Texas Windstorm Insurance Association to discuss cat bonds (again)

by Artemis on April 21, 2014

For the third year running, the Texas Windstorm Insurance Association (TWIA) is actively considering whether a catastrophe bond should make up part of the windstorm insurer of last resorts reinsurance and risk transfer arrangements for 2014.

Update 22nd April 2014: The TWIA Actuarial & Underwriting Committee approved the plan to propose catastrophe bonds to the TWIA board for 2014. More details in this article.

TWIA first looked seriously at catastrophe bonds back in 2012, however the plan was rejected as the Texas Department of Insurance needed more time to thoroughly assess the proposals for using catastrophe bonds as alternatives or complements to reinsurance. It was also felt in 2012 that the cost of sponsoring its first catastrophe bond may be prohibitive for TWIA.

The cat bond discussion came back on the agenda in 2013 with a proposal for a $500m catastrophe bond rejected as it did not meet TWIA’s immediate need of improving its claims paying capacity level, rather than a cat bond purely for risk transfer. Broker Guy Carpenter also pushed the idea of cat bonds at TWIA in 2013, saying that costs were 10% to 20% cheaper than in 2012, but again cat bond proposals were rejected.

In 2013 TWIA said it was not convinced it was ready for a multi-year approach to its reinsurance cover and also that it believed that the effort required to get a cat bond to market could be more than the association could cope with. Another concern TWIA had in 2013 was regarding the lack of a reinstatement option for collateralized or cat bond capacity, although it noted that pricing could overcome that particular concern.

The legislative agenda in 2013 also put a spanner in the cat bond works for TWIA, with the timing of discussions relating to the reform of TWIA making its reinsurance renewal discussions more difficult than expected.

After two years where catastrophe bonds got thoroughly discussed at TWIA it is encouraging to see them back on the agenda of a forthcoming TWIA actuarial committee meeting. The actuarial committee is to review and decide on actions regarding reinsurance, including the possible issuance of catastrophe bonds, for the 2014 hurricane season at the meeting this week. Recommendations will then be developed to send to the TWIA board.

Could 2014 be the year we see a TWIA sponsored catastrophe bond? Market conditions could not be any better, with catastrophe bond rates at all time lows and every recent cat bond seeing strong investor demand helping them to increase in size while pricing has tightened.

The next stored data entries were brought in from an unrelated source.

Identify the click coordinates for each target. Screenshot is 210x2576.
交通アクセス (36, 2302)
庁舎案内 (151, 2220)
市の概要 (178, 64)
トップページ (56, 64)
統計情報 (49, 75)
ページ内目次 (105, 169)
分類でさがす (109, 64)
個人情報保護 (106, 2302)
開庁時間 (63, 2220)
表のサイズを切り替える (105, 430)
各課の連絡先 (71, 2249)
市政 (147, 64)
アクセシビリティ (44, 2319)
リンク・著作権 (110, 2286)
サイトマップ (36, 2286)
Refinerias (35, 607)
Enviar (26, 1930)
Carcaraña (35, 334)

Cat bond pricing is now perhaps more than 40% cheaper than it was before the 2012 hurricane season, so surely the pricing argument cannot be the factor that stops a 2014 TWIA catastrophe bond issuance. Of course the pricing is also significantly lower on traditional reinsurance or other fully-collateralized reinsurance options as well, so the question will be whether the multi-year nature of a cat bond can be appealing enough to outweigh any benefits of reinstatements or any relaxation of terms in the traditional reinsurance market.

The cost of issuance is also lower and the frictional costs to TWIA itself, in terms of time and resources of its staff, are likely lower as well as its brokers have already put significant time into researching cat bonds on its behalf in the last two years. However, with the traditional reinsurance market keen to hold onto its share of reinsurance programs, we would imagine that traditional reinsurers will do all they can to hold onto TWIA’s risk.

Legislation is the unknown factor here, which could prevent TWIA from following through on any plans to issue a cat bond. The legislative agenda is a little clearer in 2014, but there are still hoops to jump through for TWIA staff to get a cat bond issue approved and into the market.

The fact remains that 2014 may be the best opportunity that TWIA has to take its first step into the capital markets with a catastrophe bond issue though. The market conditions and investor appetite will make a cat bond an attractive proposition to TWIA, both in terms of the pricing available and the more relaxed terms and broader cover now available in the cat bond market compared to recent years.

Perhaps it will be third time lucky for a TWIA catastrophe bond in 2014? We will let you know.